Exercise instructions: Reproduce the following records verbatim, covering all of them.
— start of Data —
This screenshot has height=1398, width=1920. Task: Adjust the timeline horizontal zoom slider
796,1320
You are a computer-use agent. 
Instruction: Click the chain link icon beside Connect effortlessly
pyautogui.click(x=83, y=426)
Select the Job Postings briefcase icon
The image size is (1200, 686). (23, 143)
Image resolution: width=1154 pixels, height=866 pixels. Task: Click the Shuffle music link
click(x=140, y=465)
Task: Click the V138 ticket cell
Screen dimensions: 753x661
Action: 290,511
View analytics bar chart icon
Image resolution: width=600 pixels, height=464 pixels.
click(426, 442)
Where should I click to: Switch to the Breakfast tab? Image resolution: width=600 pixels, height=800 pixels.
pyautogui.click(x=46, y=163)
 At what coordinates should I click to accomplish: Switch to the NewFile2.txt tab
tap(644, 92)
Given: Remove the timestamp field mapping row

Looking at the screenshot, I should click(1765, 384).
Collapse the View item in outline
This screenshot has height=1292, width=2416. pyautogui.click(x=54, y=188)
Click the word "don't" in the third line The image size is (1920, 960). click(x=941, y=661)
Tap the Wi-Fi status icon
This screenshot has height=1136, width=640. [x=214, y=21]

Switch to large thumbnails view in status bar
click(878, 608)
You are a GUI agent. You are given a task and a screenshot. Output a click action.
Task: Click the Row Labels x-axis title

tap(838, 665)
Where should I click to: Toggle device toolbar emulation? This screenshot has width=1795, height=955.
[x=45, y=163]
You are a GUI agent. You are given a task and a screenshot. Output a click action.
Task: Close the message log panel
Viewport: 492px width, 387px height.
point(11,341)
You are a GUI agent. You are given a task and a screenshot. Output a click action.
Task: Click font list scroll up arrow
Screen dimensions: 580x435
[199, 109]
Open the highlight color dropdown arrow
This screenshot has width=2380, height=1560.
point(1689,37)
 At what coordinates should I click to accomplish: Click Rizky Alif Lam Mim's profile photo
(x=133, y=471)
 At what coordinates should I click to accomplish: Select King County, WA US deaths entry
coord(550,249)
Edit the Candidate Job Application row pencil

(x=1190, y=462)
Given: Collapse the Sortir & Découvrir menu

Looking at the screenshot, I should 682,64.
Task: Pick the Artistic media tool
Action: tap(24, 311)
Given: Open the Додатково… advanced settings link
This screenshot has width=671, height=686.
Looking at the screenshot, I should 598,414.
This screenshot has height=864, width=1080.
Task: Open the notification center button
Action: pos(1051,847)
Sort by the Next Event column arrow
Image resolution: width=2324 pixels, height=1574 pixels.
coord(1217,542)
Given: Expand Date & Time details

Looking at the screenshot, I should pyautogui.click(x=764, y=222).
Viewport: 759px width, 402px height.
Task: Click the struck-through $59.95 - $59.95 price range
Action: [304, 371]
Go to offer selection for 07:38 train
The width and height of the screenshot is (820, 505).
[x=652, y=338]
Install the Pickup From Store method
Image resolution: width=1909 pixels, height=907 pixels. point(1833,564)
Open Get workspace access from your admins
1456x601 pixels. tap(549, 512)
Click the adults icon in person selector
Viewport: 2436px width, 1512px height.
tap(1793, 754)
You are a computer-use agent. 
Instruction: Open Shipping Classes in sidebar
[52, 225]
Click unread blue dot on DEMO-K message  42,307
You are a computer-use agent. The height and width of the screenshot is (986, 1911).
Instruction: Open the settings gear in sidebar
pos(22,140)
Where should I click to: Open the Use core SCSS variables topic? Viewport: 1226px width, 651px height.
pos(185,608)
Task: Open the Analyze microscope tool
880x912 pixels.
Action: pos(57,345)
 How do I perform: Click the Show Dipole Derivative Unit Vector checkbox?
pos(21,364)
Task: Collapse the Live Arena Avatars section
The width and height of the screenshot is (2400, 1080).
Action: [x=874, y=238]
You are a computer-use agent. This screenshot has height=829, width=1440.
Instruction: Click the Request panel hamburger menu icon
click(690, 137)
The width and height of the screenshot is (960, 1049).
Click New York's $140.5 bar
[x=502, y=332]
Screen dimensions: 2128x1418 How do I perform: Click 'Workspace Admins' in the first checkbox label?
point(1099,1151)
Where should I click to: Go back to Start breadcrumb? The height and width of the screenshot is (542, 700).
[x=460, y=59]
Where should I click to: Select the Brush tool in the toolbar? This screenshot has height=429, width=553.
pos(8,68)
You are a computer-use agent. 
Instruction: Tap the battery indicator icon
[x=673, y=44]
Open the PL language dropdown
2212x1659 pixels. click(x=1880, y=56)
— end of Data —
Result of the task:
This screenshot has height=1398, width=1920. Task: Adjust the timeline horizontal zoom slider
796,1320
You are a computer-use agent. 
Instruction: Click the chain link icon beside Connect effortlessly
pyautogui.click(x=83, y=426)
Select the Job Postings briefcase icon
The image size is (1200, 686). (23, 143)
Image resolution: width=1154 pixels, height=866 pixels. Task: Click the Shuffle music link
click(x=140, y=465)
Task: Click the V138 ticket cell
Screen dimensions: 753x661
Action: 290,511
View analytics bar chart icon
Image resolution: width=600 pixels, height=464 pixels.
click(426, 442)
Where should I click to: Switch to the Breakfast tab? Image resolution: width=600 pixels, height=800 pixels.
pyautogui.click(x=46, y=163)
 At what coordinates should I click to accomplish: Switch to the NewFile2.txt tab
tap(644, 92)
Given: Remove the timestamp field mapping row

Looking at the screenshot, I should click(1765, 384).
Collapse the View item in outline
This screenshot has height=1292, width=2416. pyautogui.click(x=54, y=188)
Click the word "don't" in the third line The image size is (1920, 960). click(x=941, y=661)
Tap the Wi-Fi status icon
This screenshot has height=1136, width=640. [x=214, y=21]

Switch to large thumbnails view in status bar
click(878, 608)
You are a GUI agent. You are given a task and a screenshot. Output a click action.
Task: Click the Row Labels x-axis title

tap(838, 665)
Where should I click to: Toggle device toolbar emulation? This screenshot has width=1795, height=955.
[x=45, y=163]
You are a GUI agent. You are given a task and a screenshot. Output a click action.
Task: Close the message log panel
Viewport: 492px width, 387px height.
point(11,341)
You are a GUI agent. You are given a task and a screenshot. Output a click action.
Task: Click font list scroll up arrow
Screen dimensions: 580x435
[199, 109]
Open the highlight color dropdown arrow
This screenshot has width=2380, height=1560.
point(1689,37)
 At what coordinates should I click to accomplish: Click Rizky Alif Lam Mim's profile photo
(x=133, y=471)
 At what coordinates should I click to accomplish: Select King County, WA US deaths entry
coord(550,249)
Edit the Candidate Job Application row pencil

(x=1190, y=462)
Given: Collapse the Sortir & Découvrir menu

Looking at the screenshot, I should 682,64.
Task: Pick the Artistic media tool
Action: tap(24, 311)
Given: Open the Додатково… advanced settings link
This screenshot has width=671, height=686.
Looking at the screenshot, I should 598,414.
This screenshot has height=864, width=1080.
Task: Open the notification center button
Action: pos(1051,847)
Sort by the Next Event column arrow
Image resolution: width=2324 pixels, height=1574 pixels.
coord(1217,542)
Given: Expand Date & Time details

Looking at the screenshot, I should pyautogui.click(x=764, y=222).
Viewport: 759px width, 402px height.
Task: Click the struck-through $59.95 - $59.95 price range
Action: [304, 371]
Go to offer selection for 07:38 train
The width and height of the screenshot is (820, 505).
[x=652, y=338]
Install the Pickup From Store method
Image resolution: width=1909 pixels, height=907 pixels. point(1833,564)
Open Get workspace access from your admins
1456x601 pixels. tap(549, 512)
Click the adults icon in person selector
Viewport: 2436px width, 1512px height.
tap(1793, 754)
You are a computer-use agent. 
Instruction: Open Shipping Classes in sidebar
[52, 225]
Click unread blue dot on DEMO-K message  42,307
You are a computer-use agent. The height and width of the screenshot is (986, 1911).
Instruction: Open the settings gear in sidebar
pos(22,140)
Where should I click to: Open the Use core SCSS variables topic? Viewport: 1226px width, 651px height.
pos(185,608)
Task: Open the Analyze microscope tool
880x912 pixels.
Action: pos(57,345)
 How do I perform: Click the Show Dipole Derivative Unit Vector checkbox?
pos(21,364)
Task: Collapse the Live Arena Avatars section
The width and height of the screenshot is (2400, 1080).
Action: [x=874, y=238]
You are a computer-use agent. This screenshot has height=829, width=1440.
Instruction: Click the Request panel hamburger menu icon
click(690, 137)
The width and height of the screenshot is (960, 1049).
Click New York's $140.5 bar
[x=502, y=332]
Screen dimensions: 2128x1418 How do I perform: Click 'Workspace Admins' in the first checkbox label?
point(1099,1151)
Where should I click to: Go back to Start breadcrumb? The height and width of the screenshot is (542, 700).
[x=460, y=59]
Where should I click to: Select the Brush tool in the toolbar? This screenshot has height=429, width=553.
pos(8,68)
You are a computer-use agent. 
Instruction: Tap the battery indicator icon
[x=673, y=44]
Open the PL language dropdown
2212x1659 pixels. click(x=1880, y=56)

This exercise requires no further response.